The CRA requires that security not be an afterthought. For electronic products, this means that Security must already be anchored in architecture, hardware selection, and software structure.

A typical embedded system should therefore answer the following questions as early as the concept phase:

How is trust built in the system?
Which component starts first?
How is firmware tested?
Which interfaces are active in the field?
What rights does a service technician have?
How are keys stored?
How are logs generated?
How can an update be installed safely?

Security by Design regularly leads to measures such as secure boot, signed images, disabled debug interfaces in the field, segmentation of internal functions, role-based access, and hardened communication protocols.

If this is considered late, effort, costs, and technical risks will increase significantly.

Hardware and Software Requirements

Many companies primarily view security as a software issue. This is not enough for interconnected electronics. The CRA affects the overall system. Therefore, hardware and software requirements must be considered separately and jointly.

On the hardware side, the following are often relevant:

  • Secure Elements or HSM
  • secure key storage
  • Debug Port Control
  • MPU / Memory Protection
  • TrustZone or comparable isolation
  • Physical tamper resistance depending on product class
  • Secure reset and recovery paths

On the software side, the following are regularly required:

  • secure authentication
  • Role and permission concepts
  • Hardening of network services
  • Input Validation
  • Memory error avoidance
  • Update and Rollback Concepts
  • Logging of security-relevant events
  • Secure default configuration

Only the interplay of both levels creates a robust security level.

Penetration Testing

The CRA requires effective security measures. In practice, mere documentation is not sufficient for this. Companies must verify that protective measures actually work. Penetration testing is a key tool for this.

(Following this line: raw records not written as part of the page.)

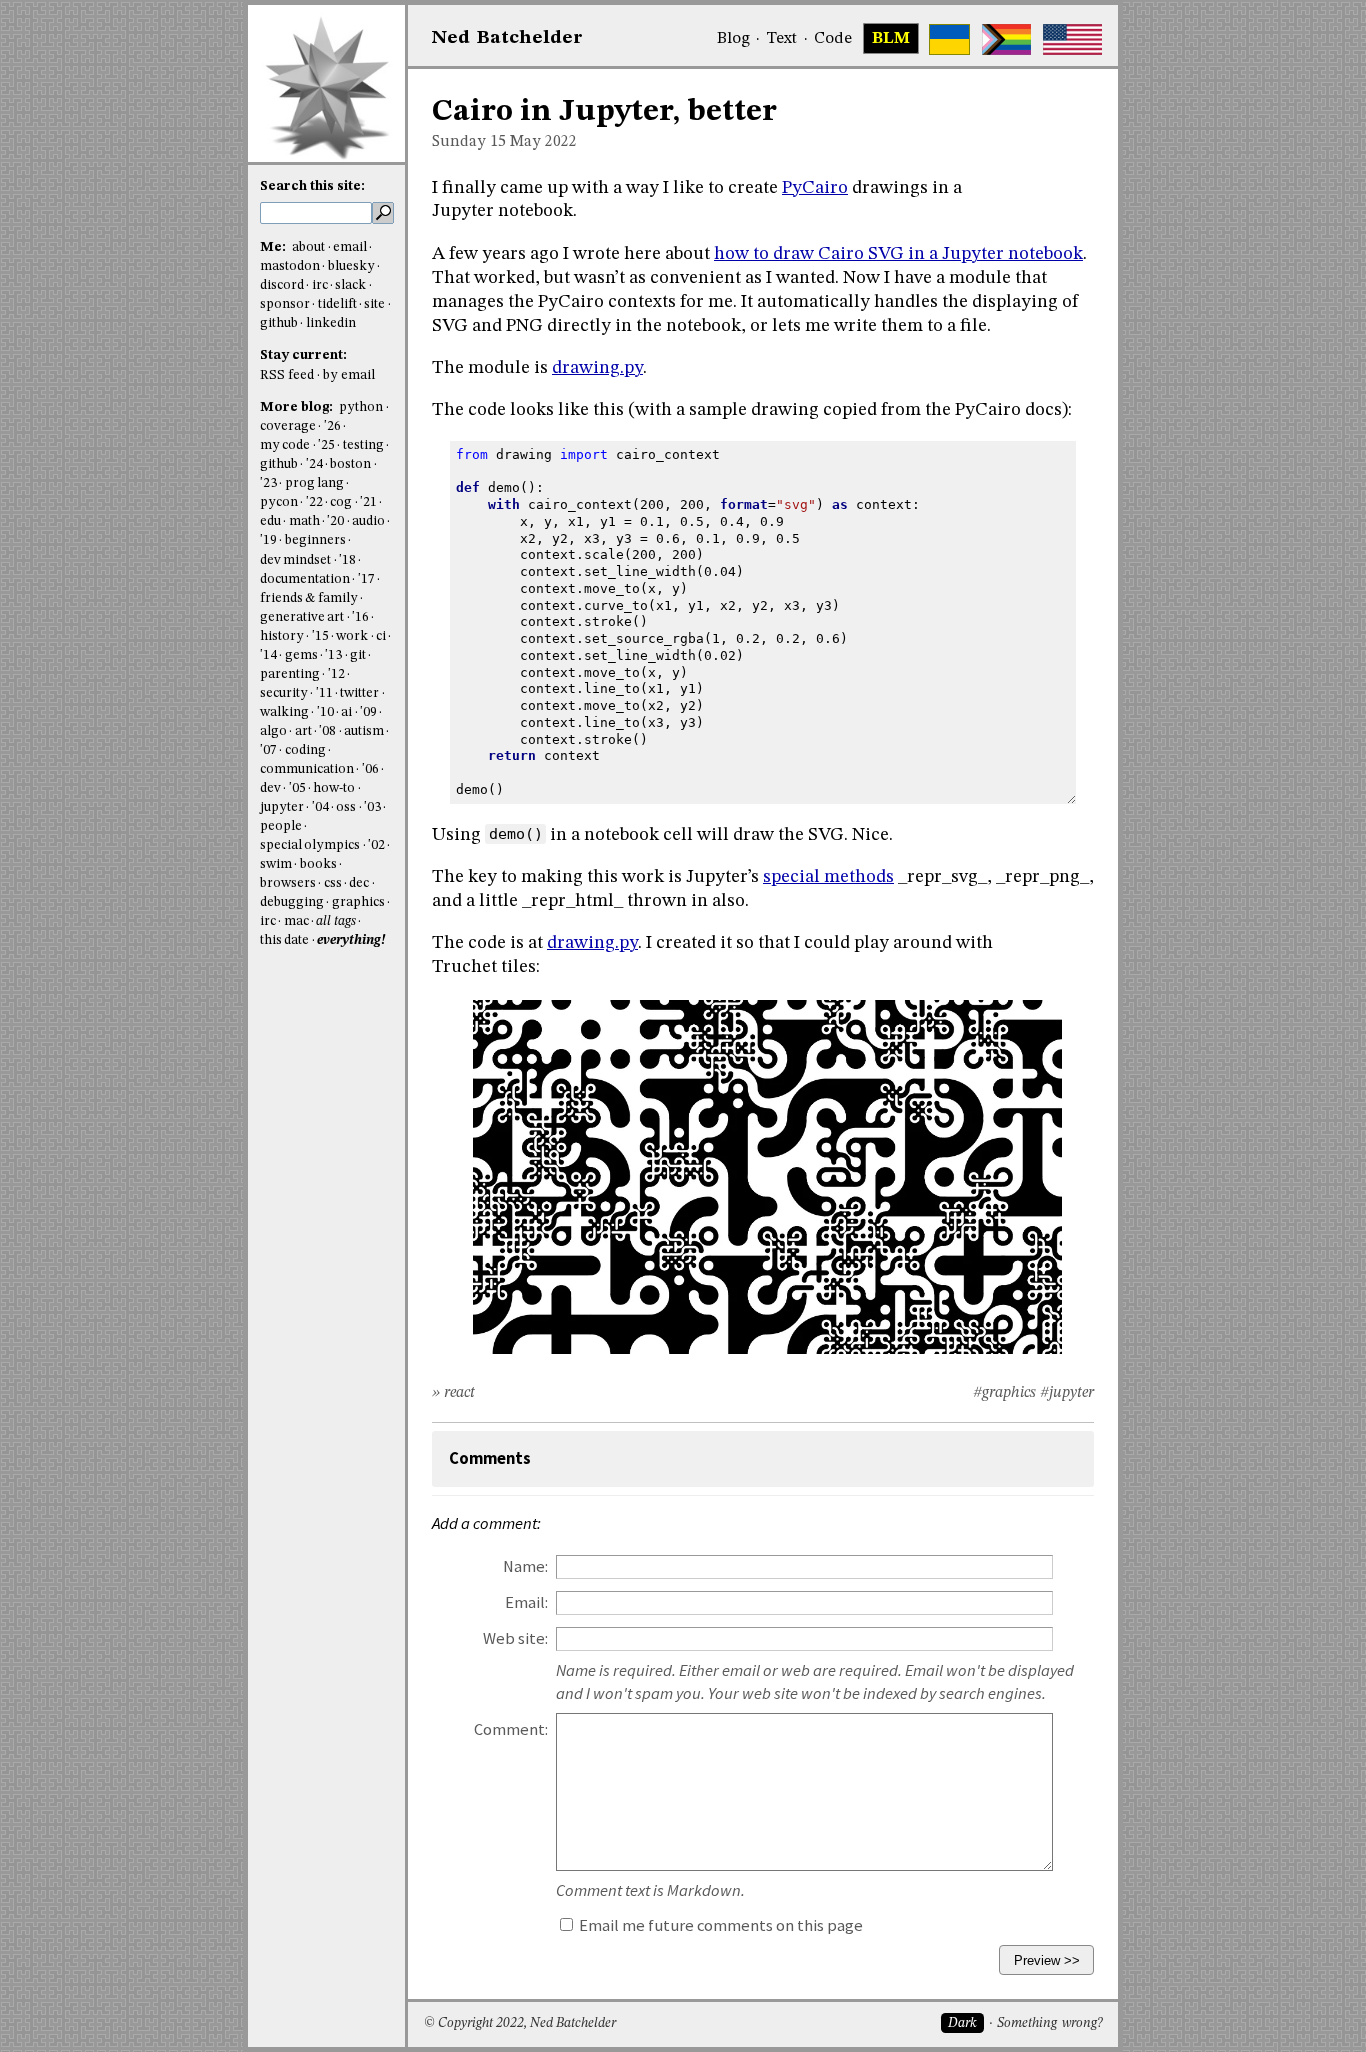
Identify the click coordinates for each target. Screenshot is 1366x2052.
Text (781, 39)
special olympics (310, 845)
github (279, 323)
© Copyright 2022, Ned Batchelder (520, 2023)
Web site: (515, 1638)
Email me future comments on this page (719, 1925)
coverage (288, 426)
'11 (324, 693)
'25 (326, 445)
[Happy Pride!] (1006, 39)
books (318, 864)
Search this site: (312, 186)
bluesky (351, 266)
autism (364, 731)
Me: (274, 247)
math (304, 521)
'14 (268, 655)
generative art (302, 617)
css (333, 883)
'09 (368, 712)
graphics (358, 902)
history (282, 636)
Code (833, 39)
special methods (828, 877)
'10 (325, 712)
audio (368, 521)
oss (346, 807)
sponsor (285, 304)
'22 (314, 502)
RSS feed (287, 375)
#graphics (1004, 1393)
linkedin (331, 323)
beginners (315, 540)
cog (341, 502)
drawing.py (597, 368)
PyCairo (815, 188)
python (361, 407)
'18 (347, 560)
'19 (268, 540)
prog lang (314, 483)
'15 (320, 636)
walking (284, 712)
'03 (372, 807)
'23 (268, 483)
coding (305, 750)
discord (282, 285)
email (350, 247)
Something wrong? (1049, 2023)
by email (349, 375)
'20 (335, 521)
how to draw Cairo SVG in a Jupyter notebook (898, 254)
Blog (733, 39)
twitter (359, 693)
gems (301, 655)
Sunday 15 (469, 142)
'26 (332, 426)
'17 (366, 579)
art (303, 731)
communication (307, 769)
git (358, 655)
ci (381, 636)
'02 (376, 845)
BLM (891, 39)
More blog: (298, 407)
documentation (305, 579)
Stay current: (303, 355)
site (374, 304)
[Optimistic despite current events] (1072, 39)
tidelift (337, 304)
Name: (525, 1566)
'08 (327, 731)
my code (285, 445)
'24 (314, 464)
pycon (279, 502)
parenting (290, 674)
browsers (288, 883)
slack (350, 285)
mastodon (290, 266)
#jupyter (1067, 1393)
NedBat (507, 38)
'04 (320, 807)
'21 (368, 502)
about (308, 247)
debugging (292, 902)
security (284, 693)
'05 (297, 788)
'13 (333, 655)
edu (270, 521)
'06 (370, 769)
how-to (334, 788)
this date (284, 940)
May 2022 (543, 142)
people (281, 826)
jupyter (282, 807)
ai (346, 712)
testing (363, 445)
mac (296, 921)
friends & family (309, 598)
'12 (336, 674)
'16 (360, 617)
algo (273, 731)
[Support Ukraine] (949, 39)
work (352, 636)
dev (270, 788)
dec (359, 883)
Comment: (511, 1729)
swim (276, 864)
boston (350, 464)
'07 (268, 750)
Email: (526, 1602)
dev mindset (295, 560)
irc (320, 285)
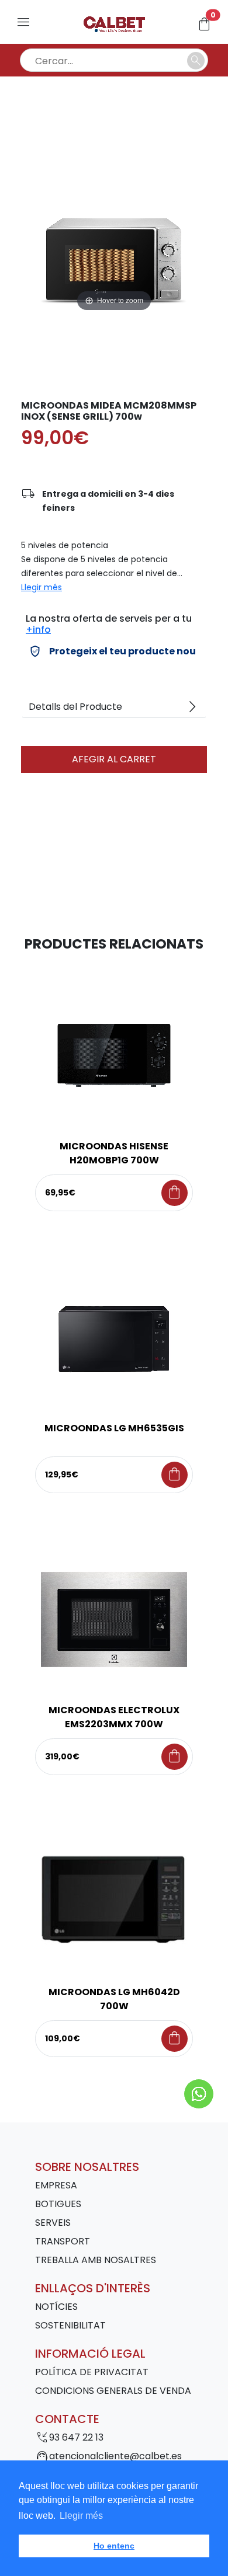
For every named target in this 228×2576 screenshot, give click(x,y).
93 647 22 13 (76, 2437)
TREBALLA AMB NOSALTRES (95, 2260)
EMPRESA (56, 2185)
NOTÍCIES (56, 2306)
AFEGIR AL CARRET (114, 759)
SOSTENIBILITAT (70, 2325)
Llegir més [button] (81, 2516)
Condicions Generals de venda (113, 2390)
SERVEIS (53, 2222)
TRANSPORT (62, 2241)
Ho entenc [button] (114, 2545)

For embedded products, this typically includes:

  • Network scans and service analysis
  • Authentication checks
  • Test of insecure default access credentials
  • Update manipulation attempts
  • Web Interface Tests
  • API Tests
  • Protocol fuzzing
  • Hardware access via UART, JTAG, SWD, or similar interfaces
  • Firmware and Secret Extraction
  • Review of rights escalations

Penetration testing should be planned based on risk. Critical functions, external interfaces, and privileged access should be prioritized.

For many companies, this is the transition from theoretical security to measurable product security.

Regular process

Perhaps the most important interpretation of the CRA is: Cybersecurity is not a project with an end date. It is an ongoing process.

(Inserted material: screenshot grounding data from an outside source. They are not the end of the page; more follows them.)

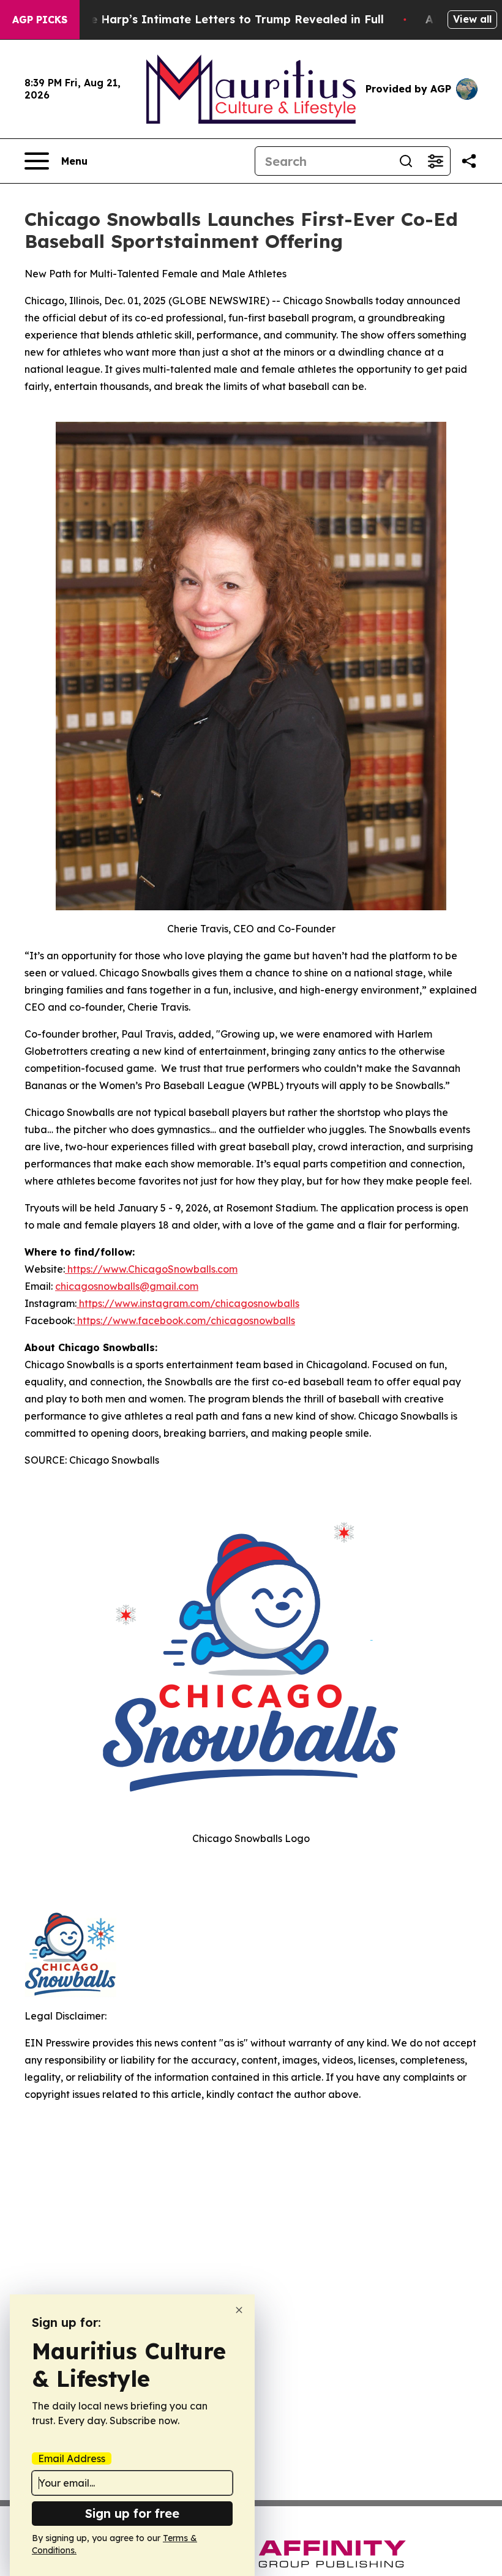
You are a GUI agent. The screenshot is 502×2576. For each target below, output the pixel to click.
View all (472, 19)
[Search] (406, 161)
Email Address (71, 2458)
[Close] (239, 2310)
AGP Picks (39, 19)
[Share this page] (469, 161)
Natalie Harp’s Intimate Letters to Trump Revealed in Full (220, 19)
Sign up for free (132, 2513)
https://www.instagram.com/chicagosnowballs (188, 1303)
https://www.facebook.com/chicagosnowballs (185, 1320)
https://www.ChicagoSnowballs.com (151, 1269)
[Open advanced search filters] (435, 161)
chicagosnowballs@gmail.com (126, 1286)
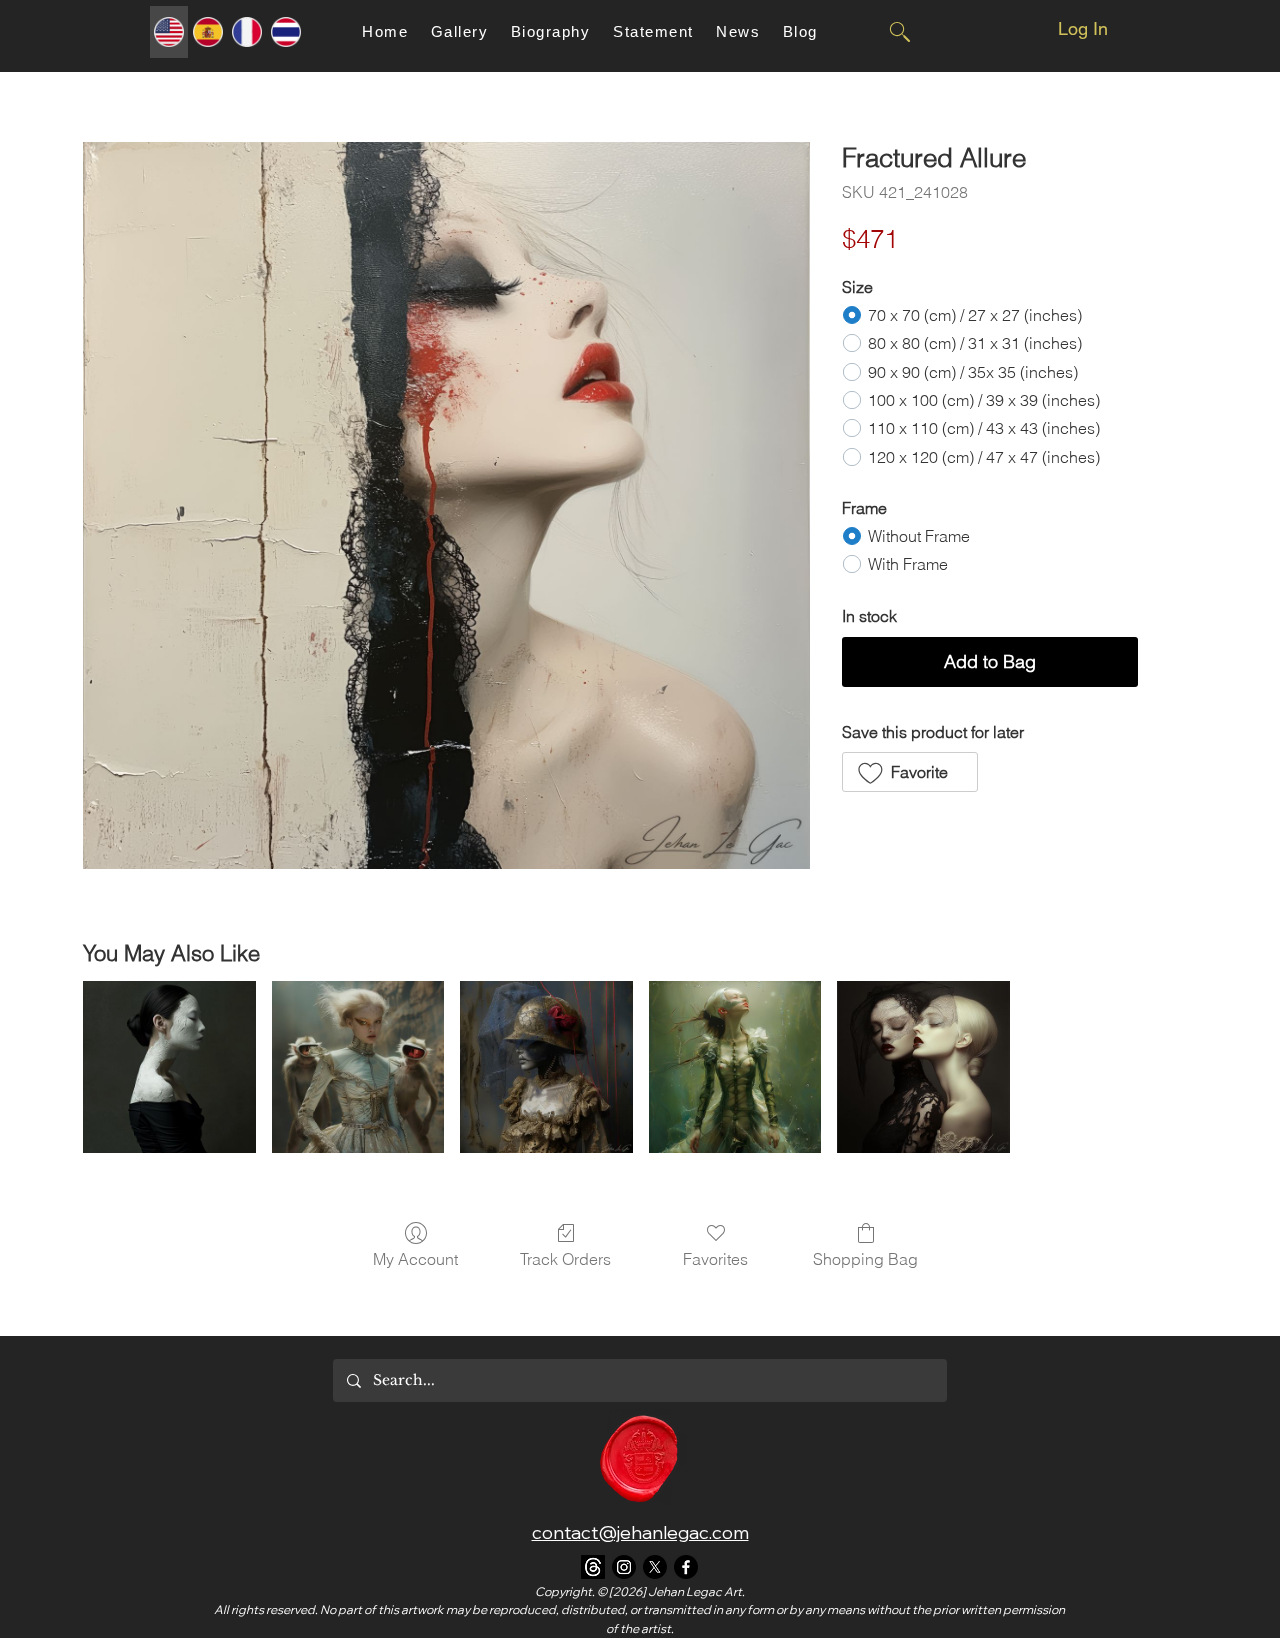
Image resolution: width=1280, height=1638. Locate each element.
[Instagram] (624, 1567)
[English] (169, 32)
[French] (246, 32)
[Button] (899, 32)
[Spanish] (207, 32)
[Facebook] (686, 1567)
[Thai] (285, 32)
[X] (655, 1567)
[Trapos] (593, 1567)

A product released today can be affected tomorrow by new vulnerabilities, new attack methods, or new dependencies. Therefore, manufacturers must establish recurring processes:

  • regular reassessment of the TARA
  • Vulnerability monitoring for deployed components
  • Open Source Dependency Management
  • Security Regression Tests
  • re-penetration tests for major releases
  • Patch and update processes
  • Incident Response
  • Documentation maintenance

This process is decisive for actual compliance, especially with products that have long field operating times.

Cyber Resilience Act Summary

The Cyber Resilience Act makes cybersecurity a mandatory product feature in the European market. Manufacturers of digital products face ongoing responsibility from architectural decisions through the end of the support period. Particularly in embedded systems, industrial electronics, and connected devices, the focus is shifting towards clean technical structures, documented processes, and maintainable platforms.

Companies that align engineering, supply chain, and lifecycle management with these requirements early on create resilient foundations for future product generations.